■ **WHAT YOU HAVE TO DO**: Rewrite every line of the listing below with "Image resolution" switched to "Image size" and nothing else changed. Leave the pictures out of your answer.

** Begin SUPPLIED DATA **

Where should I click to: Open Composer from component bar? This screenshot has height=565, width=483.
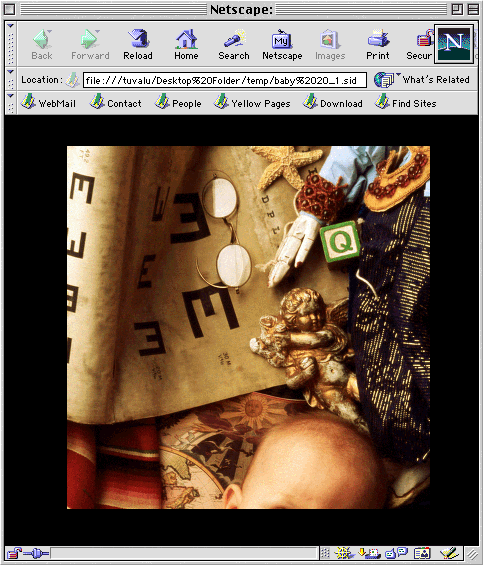pyautogui.click(x=449, y=553)
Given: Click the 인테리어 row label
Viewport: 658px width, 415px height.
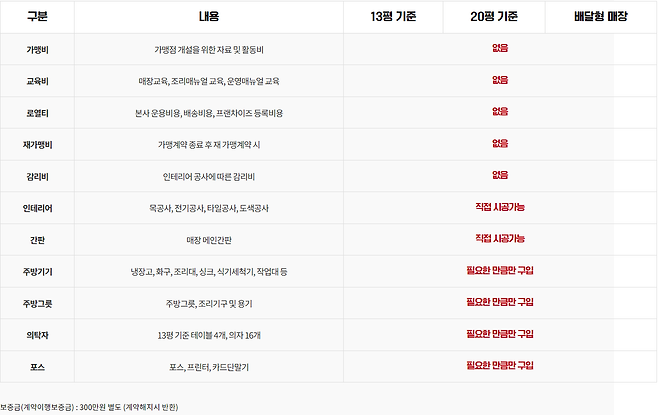Looking at the screenshot, I should coord(37,207).
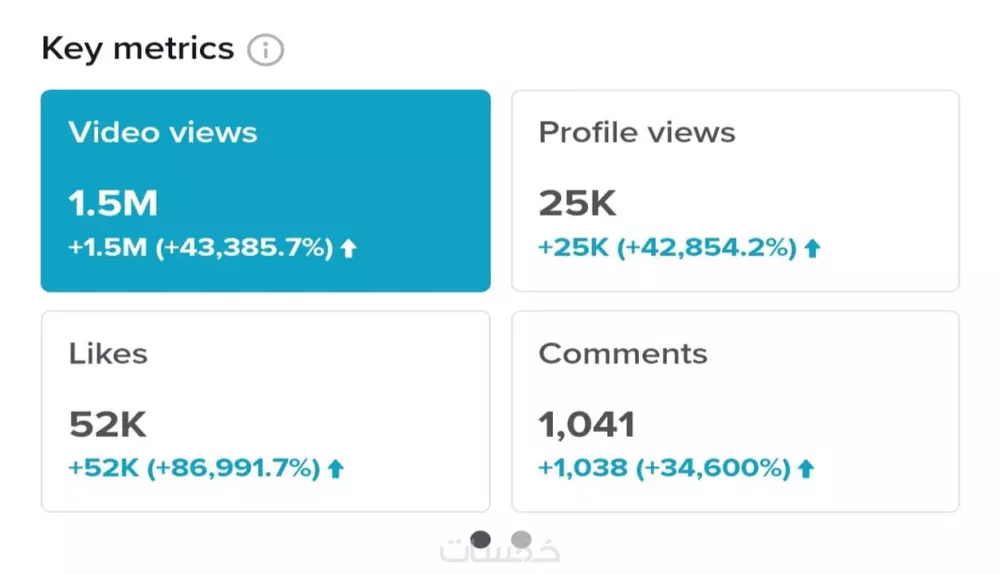Click the up arrow in Profile views card

[x=812, y=249]
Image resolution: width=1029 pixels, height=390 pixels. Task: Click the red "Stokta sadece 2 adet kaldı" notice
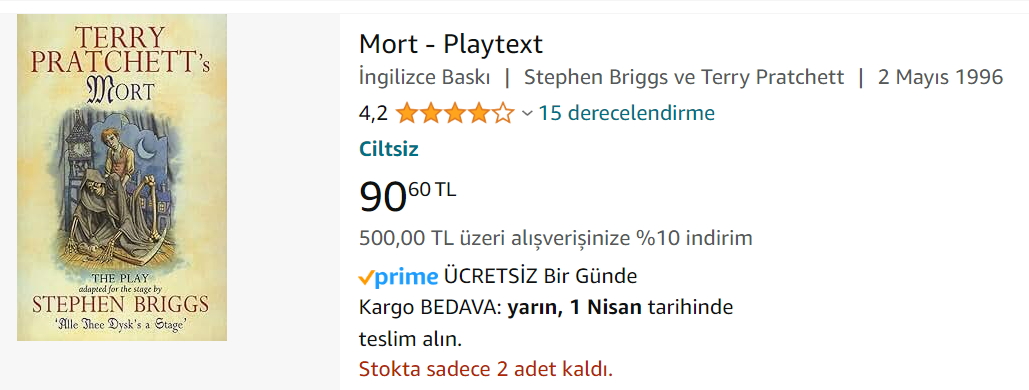pyautogui.click(x=486, y=369)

** End SUPPLIED DATA **

■ **REPLY**:
Where should I click to: Open Composer from component bar? This screenshot has height=565, width=483.
pyautogui.click(x=449, y=553)
Given: Click the 인테리어 row label
Viewport: 658px width, 415px height.
Looking at the screenshot, I should coord(37,207).
Click the up arrow in Profile views card

[x=812, y=249]
Image size: width=1029 pixels, height=390 pixels. Task: Click the red "Stokta sadece 2 adet kaldı" notice
pyautogui.click(x=486, y=369)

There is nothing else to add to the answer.